Cara energia: perché i rincari energetici sono da evitare

-di Pierre De Filippo-

A dirlo a chiare lettere è stato il Ministro per la Transizione ecologica, il tecnico Roberto Cingolani, sempre molto chiaro nel dire le cose come stanno: “con gli attuali rincari rischiamo un aumento del 40% della bolletta elettrica, dopo un aumento del 20% nello scorso trimestre”.

Una bomba di quelle che fanno tremare le vene ai polsi, soprattutto per le famiglie italiane che ai propri consumi energetici hanno destinato sempre una quota molto corposa del proprio reddito.

Ma come e, soprattutto, perché si è arrivati a questo aumento? Per due ragioni, essenzialmente. La prima è che, con la ripresa economica, è comprensibilmente aumentata la domanda di energia da parte dei consumatori finali, delle famiglie e ciò ha determinato, come effetto proprio del mercato, un aumento nei prezzi da parte delle aziende.

Niente di strano e niente di nuovo sotto il cielo, verrebbe da dire.

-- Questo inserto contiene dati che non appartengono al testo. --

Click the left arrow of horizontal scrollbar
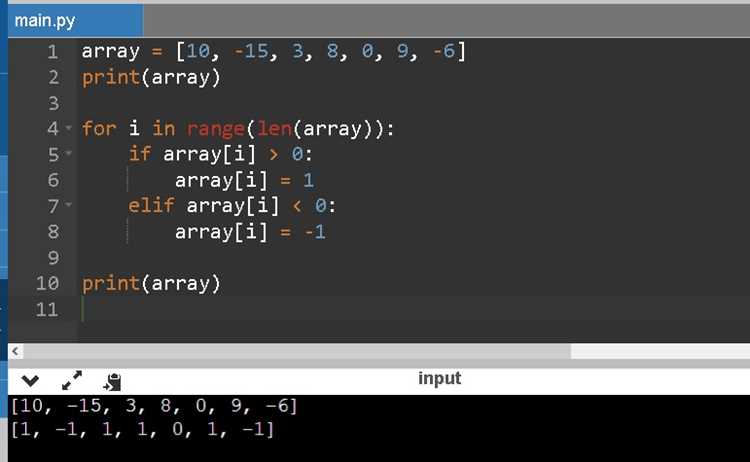Screen dimensions: 750x462 pos(15,352)
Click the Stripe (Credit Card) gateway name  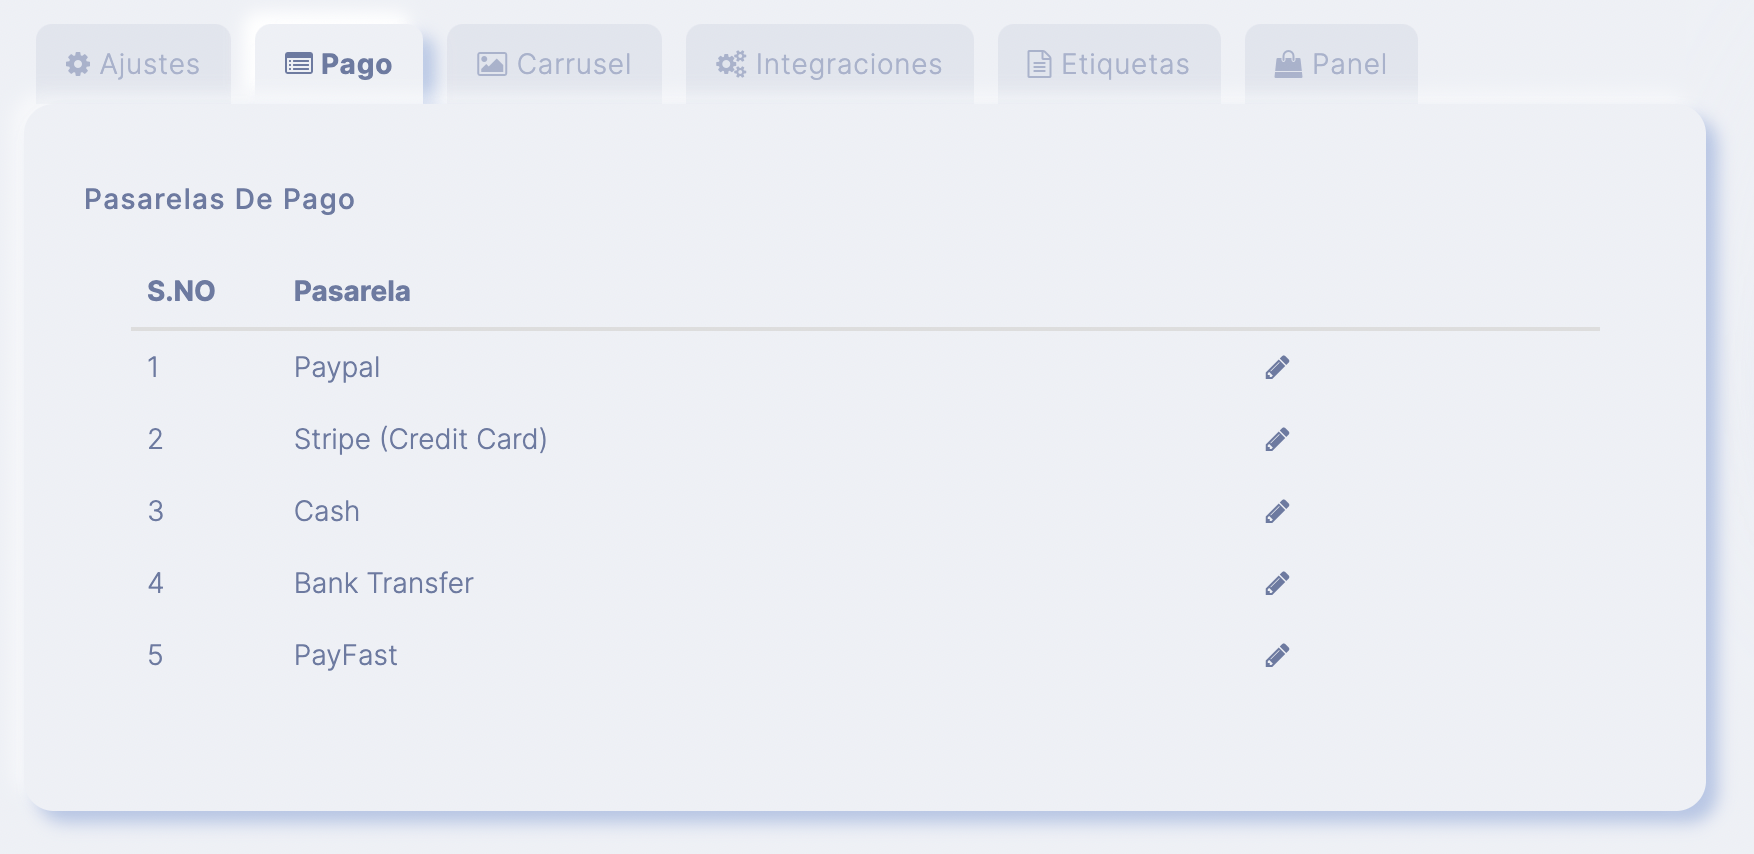point(421,440)
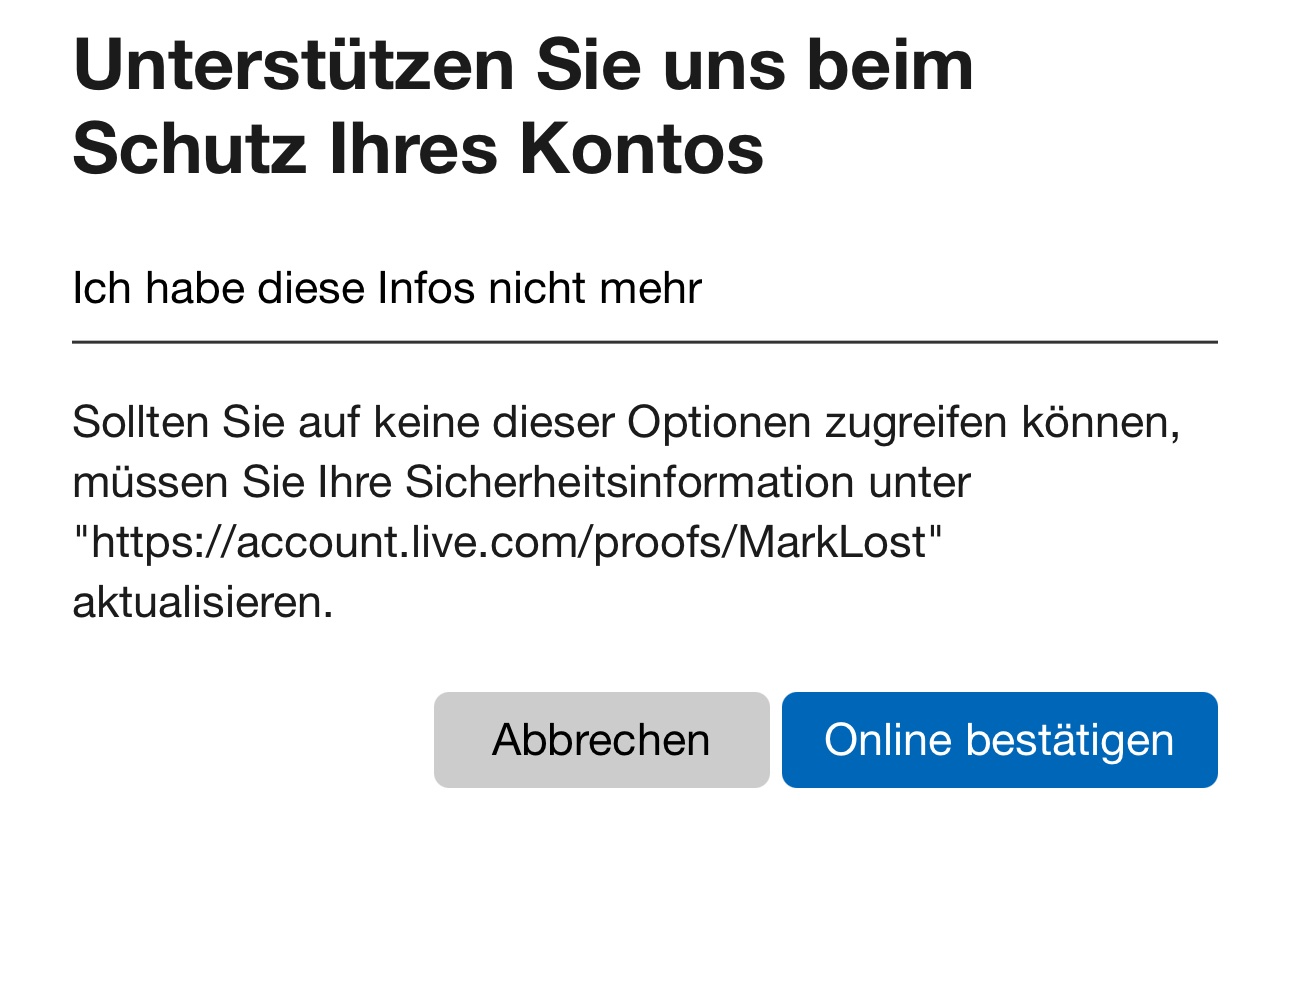
Task: Click the gray button left of Online bestätigen
Action: (x=601, y=740)
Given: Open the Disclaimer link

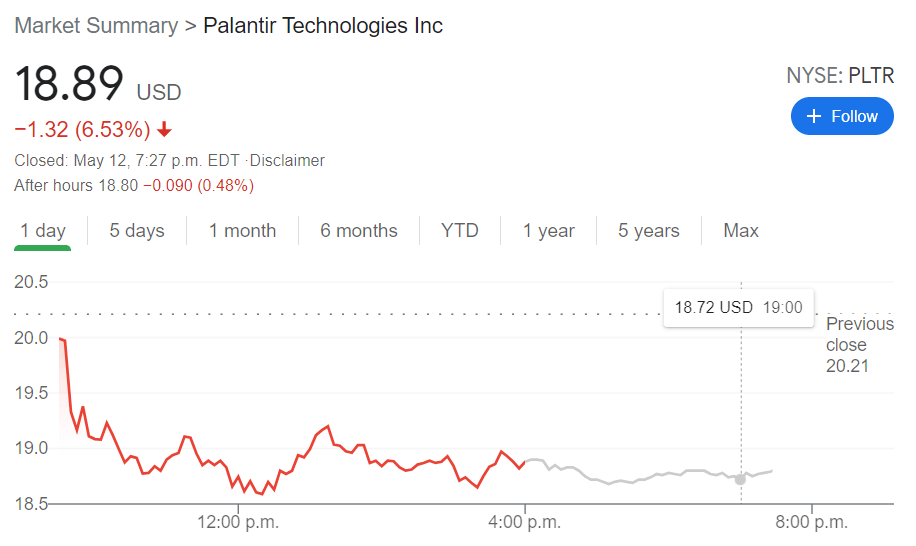Looking at the screenshot, I should coord(290,160).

Vi è una seconda motivazione che è, invece, politicamente più delicata: stiamo procedendo speditamente – soprattutto nelle intenzioni e nelle determinazioni legislative – verso un processo di decarbonizzazione dell’economia dell’Unione Europea. Dal Green New Deal al piano Fit for 55, le istituzioni europee hanno investito molto del loro capitale politico, nonché della loro credibilità, in questa operazione la quale – lo avevamo già detto – comporta dei costi molto elevati.

La UE ha deciso di limitare la produzione di CO2, di anidride carbonica, attraverso il sistema degli ETS (Emission Trading Scheme), col quale le aziende energivore “comprano” il loro inquinamento. È il meccanismo per il quale “chi inquina, paga”.

Chiaramente, i loro costi di produzione aumentano e, essendo orientate al profitto, le imprese tendono a farli ricadere sui consumatori finali.

È già intervenuta l’ARERA, l’Agenzia per la regolamenta di Energia, Reti e Ambiente, che trimestralmente sancisce i prezzi fissi ai quali devono essere erogati questi servizi essenziali. L’ARERA deve, però, tener conto dei costi sostenuti dalle imprese ed è per questo che già nel terzo trimestre iniziato a luglio v’è stato questo primo rincaro. Ad ottobre, quando inizierà il quarto, si attende il prossimo.

Cosa fare, dunque?

Il governo, fino ad ora, ha deciso di procedere così: ha preso quanto guadagnato dalla vendita delle ETS – i permessi ad inquinare – pari a circa 1,2 miliardi e li ha restituiti alle imprese, a patto che loro calmierassero i costi delle bollette.

Si farà così anche per il quarto trimestre? Forse.

Certo è che sarebbe più conveniente una soluzione definitiva, anche perché restituire alle aziende quanto tolto per impedirle di inquinare potrebbe risultare, alla fine dei conti, proprio dissuasivo per il processo di decarbonizzazione che si intende raggiungere.

Più saggio sarebbe tagliare tutti quegli oneri di sistema, un gruppo composito di balzelli che, finanziando tutto e il suo contrario, finiscono per essere incomprensibili e ritenuti ingiusti per le imprese costrette a pagarle.

Su un punto conviene essere chiari: la transizione ecologica – è stato già detto – comporterà dei costi altissimi. Perché la strada è lunga ed è lastricata di interessi contrapposti.

In questo caso, benissimo farebbe il Governo a mitigare il costo delle bollette. Non sarebbero soldi sprecati ma il corretto modo di affrontare una transizione.

Le imprese dovranno impegnarsi a convertirsi, e verranno sussidiate; i cittadini dovranno cambiare molte delle loro abitudini ma senza lasciarci l’osso del collo. Lo Stato dovrà fare ciò che gli compete: vigilare, mediare, gestire affinché tutte le parti vadano nella stessa direzione.

Che non è solo quella giusta. È anche l’unica che possiamo permetterci.